The Financial Services Authority has banned Christopher Headdon, the former appointed actuary and then chief executive of Equitable Life, from holding a significant management role until May 2010.
The prohibition is a result of Mr Headdon's failure to disclose a side letter to the FSA that raised questions about the true value of a reinsurance contract entered into by Equitable Life Assurance Society.
Andrew Procter, director of enforcement at the FSA, says: “Headdon should have provided information to the FSA about the side letter to the reinsurance contract and as a result of his failure to do so the FSA has concluded that he is not fit and proper.
“The FSA sets high standards by which it judges senior management.
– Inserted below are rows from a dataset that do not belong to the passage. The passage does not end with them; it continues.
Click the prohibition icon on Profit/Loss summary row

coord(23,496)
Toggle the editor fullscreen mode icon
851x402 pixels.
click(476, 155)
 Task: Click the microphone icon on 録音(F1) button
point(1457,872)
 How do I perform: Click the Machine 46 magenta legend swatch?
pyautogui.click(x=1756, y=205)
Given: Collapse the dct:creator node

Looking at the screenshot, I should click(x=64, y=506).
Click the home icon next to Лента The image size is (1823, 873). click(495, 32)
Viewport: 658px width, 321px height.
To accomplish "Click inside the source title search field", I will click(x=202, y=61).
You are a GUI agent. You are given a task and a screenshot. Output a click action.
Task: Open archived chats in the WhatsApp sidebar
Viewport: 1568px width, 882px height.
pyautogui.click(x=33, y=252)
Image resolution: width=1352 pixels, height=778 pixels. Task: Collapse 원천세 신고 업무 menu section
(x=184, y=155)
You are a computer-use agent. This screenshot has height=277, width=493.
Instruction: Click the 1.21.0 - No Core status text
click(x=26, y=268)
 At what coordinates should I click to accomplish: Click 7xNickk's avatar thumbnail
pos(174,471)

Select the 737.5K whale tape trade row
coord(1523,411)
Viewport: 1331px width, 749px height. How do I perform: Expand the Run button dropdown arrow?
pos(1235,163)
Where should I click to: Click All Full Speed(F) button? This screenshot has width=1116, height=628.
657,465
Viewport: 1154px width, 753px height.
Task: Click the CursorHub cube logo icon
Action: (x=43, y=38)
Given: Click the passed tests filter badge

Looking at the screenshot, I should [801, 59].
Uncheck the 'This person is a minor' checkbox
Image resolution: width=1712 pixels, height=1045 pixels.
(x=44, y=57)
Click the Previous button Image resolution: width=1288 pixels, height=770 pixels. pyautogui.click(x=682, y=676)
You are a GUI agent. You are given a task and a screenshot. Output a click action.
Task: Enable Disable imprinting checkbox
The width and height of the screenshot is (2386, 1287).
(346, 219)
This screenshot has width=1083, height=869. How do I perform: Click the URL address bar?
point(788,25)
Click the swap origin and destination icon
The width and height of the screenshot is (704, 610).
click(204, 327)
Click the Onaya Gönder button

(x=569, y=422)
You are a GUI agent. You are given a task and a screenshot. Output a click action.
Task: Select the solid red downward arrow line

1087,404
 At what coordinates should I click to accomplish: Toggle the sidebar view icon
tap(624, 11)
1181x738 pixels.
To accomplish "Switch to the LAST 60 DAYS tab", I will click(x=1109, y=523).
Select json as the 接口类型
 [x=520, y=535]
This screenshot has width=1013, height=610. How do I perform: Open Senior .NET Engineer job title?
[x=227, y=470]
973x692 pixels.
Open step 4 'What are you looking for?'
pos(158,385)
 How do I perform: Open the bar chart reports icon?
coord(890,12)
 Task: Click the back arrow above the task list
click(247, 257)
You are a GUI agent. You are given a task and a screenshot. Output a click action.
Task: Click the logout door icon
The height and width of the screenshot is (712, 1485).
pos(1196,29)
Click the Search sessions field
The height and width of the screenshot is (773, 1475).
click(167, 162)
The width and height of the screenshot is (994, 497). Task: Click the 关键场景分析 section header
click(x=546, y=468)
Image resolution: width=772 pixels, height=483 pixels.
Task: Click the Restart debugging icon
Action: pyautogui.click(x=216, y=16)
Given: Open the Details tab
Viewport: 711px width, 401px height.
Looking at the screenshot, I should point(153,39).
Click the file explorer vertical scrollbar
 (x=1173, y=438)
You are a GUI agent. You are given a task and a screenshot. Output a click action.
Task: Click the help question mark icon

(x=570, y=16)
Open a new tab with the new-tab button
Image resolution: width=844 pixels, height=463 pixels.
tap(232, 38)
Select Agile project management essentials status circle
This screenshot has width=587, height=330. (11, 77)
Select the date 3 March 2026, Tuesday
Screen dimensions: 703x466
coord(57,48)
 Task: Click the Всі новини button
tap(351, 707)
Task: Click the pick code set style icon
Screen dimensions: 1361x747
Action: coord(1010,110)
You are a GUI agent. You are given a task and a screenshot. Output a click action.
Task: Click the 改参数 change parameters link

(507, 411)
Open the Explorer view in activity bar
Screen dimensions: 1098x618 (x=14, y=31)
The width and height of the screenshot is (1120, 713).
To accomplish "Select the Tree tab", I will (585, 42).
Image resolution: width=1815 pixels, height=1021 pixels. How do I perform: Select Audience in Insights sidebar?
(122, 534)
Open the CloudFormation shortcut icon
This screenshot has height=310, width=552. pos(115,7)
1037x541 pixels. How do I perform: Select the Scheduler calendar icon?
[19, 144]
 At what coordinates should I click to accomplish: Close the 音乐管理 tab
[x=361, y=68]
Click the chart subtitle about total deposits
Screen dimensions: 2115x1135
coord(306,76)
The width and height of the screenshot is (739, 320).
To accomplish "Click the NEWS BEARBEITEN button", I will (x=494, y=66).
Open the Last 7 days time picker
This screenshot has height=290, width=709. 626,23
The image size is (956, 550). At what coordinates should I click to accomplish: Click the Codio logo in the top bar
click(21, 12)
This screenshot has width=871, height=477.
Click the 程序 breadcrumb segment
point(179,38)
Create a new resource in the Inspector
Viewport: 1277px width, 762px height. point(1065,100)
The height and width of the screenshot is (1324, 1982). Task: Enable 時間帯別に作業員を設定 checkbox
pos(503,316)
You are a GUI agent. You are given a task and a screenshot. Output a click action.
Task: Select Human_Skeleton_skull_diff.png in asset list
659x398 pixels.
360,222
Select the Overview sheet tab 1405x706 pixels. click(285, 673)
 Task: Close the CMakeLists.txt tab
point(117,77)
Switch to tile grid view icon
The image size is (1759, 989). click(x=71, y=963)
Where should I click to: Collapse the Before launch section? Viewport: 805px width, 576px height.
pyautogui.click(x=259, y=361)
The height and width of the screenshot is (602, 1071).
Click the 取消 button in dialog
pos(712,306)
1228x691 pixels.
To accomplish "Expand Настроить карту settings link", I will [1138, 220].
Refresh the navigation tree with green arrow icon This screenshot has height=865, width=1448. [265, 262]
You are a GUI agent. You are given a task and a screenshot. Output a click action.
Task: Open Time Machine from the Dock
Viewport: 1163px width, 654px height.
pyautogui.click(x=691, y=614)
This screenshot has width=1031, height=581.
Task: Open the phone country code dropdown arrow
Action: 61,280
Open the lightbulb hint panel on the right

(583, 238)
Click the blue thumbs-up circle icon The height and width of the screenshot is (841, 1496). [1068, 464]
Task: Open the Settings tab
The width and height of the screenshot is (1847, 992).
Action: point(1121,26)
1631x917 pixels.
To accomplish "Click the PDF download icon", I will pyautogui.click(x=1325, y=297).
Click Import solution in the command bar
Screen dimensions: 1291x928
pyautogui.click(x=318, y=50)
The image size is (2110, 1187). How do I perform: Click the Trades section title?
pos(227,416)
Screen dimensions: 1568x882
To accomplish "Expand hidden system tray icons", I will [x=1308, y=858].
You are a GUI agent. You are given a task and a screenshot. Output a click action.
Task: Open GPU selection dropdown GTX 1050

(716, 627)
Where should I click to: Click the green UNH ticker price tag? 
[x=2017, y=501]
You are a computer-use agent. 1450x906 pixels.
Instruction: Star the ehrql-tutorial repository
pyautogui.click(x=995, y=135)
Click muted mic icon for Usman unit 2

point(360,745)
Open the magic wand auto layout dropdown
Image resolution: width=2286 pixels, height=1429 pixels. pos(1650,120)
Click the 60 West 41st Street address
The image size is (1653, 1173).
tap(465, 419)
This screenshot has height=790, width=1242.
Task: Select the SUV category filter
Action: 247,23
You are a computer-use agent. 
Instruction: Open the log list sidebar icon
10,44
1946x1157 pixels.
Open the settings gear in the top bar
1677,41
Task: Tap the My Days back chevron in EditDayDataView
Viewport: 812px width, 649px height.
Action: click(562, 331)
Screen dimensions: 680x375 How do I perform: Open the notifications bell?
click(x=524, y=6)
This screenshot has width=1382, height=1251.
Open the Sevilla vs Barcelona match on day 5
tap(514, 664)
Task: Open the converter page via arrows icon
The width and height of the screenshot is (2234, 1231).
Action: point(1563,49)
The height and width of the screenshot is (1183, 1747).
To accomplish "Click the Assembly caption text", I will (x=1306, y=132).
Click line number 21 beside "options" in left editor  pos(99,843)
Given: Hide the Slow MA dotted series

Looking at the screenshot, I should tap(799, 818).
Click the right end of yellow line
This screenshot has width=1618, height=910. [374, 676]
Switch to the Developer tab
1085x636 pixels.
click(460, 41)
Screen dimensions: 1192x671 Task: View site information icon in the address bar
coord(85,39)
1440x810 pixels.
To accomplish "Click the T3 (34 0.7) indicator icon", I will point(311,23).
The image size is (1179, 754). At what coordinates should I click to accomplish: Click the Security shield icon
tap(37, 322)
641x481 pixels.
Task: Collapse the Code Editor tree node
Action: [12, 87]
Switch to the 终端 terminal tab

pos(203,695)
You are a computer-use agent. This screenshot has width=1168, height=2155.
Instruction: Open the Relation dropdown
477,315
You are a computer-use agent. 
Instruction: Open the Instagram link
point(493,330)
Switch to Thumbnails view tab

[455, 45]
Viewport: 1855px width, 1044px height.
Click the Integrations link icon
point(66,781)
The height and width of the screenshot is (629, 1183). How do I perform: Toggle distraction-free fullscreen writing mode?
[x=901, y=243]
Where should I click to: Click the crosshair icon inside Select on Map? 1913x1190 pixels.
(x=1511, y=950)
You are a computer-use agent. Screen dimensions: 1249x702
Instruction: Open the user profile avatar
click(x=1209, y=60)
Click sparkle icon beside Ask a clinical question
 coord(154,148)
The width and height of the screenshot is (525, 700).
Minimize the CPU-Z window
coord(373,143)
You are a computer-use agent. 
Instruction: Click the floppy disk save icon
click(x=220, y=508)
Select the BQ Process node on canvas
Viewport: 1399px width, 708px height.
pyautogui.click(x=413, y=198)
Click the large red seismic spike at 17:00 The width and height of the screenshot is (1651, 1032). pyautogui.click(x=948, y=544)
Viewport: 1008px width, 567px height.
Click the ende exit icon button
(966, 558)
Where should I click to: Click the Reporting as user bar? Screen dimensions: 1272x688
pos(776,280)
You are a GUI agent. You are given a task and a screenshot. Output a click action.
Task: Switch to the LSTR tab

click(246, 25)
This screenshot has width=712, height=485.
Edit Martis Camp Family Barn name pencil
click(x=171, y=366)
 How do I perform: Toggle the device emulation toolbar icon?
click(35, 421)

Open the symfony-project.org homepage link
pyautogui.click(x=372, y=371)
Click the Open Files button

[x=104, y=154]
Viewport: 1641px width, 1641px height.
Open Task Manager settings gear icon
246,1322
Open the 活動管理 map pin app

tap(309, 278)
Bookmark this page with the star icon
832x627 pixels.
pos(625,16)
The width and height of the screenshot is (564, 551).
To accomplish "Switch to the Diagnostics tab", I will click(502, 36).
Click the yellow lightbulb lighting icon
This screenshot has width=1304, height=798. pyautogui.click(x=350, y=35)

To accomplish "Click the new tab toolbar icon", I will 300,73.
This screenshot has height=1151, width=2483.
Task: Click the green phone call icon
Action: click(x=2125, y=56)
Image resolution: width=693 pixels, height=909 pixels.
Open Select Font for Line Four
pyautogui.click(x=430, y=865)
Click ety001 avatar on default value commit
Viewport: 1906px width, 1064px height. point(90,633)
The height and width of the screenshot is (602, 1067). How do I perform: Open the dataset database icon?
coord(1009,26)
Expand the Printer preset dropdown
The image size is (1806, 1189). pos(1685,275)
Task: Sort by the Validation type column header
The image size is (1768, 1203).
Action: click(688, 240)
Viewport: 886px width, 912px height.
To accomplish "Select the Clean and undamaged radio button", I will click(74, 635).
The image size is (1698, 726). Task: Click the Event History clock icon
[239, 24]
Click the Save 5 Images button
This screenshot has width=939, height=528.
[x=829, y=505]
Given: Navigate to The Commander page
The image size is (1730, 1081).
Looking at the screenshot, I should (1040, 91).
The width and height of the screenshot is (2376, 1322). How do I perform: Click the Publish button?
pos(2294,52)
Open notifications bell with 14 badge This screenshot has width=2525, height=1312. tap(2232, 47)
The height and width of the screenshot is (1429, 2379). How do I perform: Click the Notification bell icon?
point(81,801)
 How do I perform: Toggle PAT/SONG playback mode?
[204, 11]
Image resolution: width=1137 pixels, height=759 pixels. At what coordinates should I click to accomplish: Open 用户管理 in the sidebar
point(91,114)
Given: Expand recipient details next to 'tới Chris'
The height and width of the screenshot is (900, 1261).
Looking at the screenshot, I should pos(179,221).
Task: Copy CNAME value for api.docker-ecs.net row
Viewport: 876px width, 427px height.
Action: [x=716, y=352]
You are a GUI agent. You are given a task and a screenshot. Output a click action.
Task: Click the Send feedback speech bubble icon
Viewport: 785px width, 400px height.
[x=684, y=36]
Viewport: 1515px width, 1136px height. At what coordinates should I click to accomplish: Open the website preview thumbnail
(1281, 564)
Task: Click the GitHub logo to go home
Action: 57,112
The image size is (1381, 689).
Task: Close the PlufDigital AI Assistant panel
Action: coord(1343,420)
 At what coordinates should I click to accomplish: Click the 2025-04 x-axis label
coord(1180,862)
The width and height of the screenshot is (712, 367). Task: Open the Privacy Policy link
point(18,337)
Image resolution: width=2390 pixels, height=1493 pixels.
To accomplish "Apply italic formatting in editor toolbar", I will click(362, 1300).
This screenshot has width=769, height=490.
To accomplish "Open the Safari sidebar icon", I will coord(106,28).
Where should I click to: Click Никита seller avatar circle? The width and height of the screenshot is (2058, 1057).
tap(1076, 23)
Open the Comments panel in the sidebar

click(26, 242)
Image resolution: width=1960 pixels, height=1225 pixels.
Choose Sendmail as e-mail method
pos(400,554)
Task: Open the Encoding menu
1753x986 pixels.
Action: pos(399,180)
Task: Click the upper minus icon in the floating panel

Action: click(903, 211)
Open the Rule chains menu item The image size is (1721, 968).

This includes the requirement that individuals deal with the FSA in an open and co-operative way. Where behaviour falls below our high standards we will take the necessary action to make sure customers are protected and markets properly informed.”
In 1999 Equitable agreed to bolster its reserves in respect of its Guaranteed Annuity Rate exposure with a reinsurance arrangement valued at approximately £800m. That reinsurance was ultimately provided through a treaty between Equitable and the Irish EuropeanReinsurance Company.
The treaty contained a clause that allowed for it to be renegotiated if withheld claims reached £100m. Separately, IRECO and Headdon, on behalf of Equitable, agreed to a side letter that recorded the parties intentions to cancel the Treaty if those renegotiations failed.
Cancellation of the treaty may have put Equitable in breach of the FSA's requirements and significantly weakened the regulatory balance sheet.
In meetings with Equitable the FSA expressed concern about the renegotiation clause.
Headdon told the FSA that there was no intention that reaching the £100m limit should provide grounds for cancellation and that it was only intended that the limit should provide a right to review the terms of the treaty. He did not mention the proposed side letter.
The FSA should have been informed about the side letter and Mr Headdon's failure to do so was not a matter of inadvertence but followed from a decision on his part. He also prepared and signed the annual regulatory returns for Equitable without any qualification in respect ofthe side letter.
Headdon has subsequently accepted that it was reasonable for the FSA to expect to be made aware of the full extent of any agreement reached between Equitable and IRECO, including any aspects of the agreement set out in a separate document.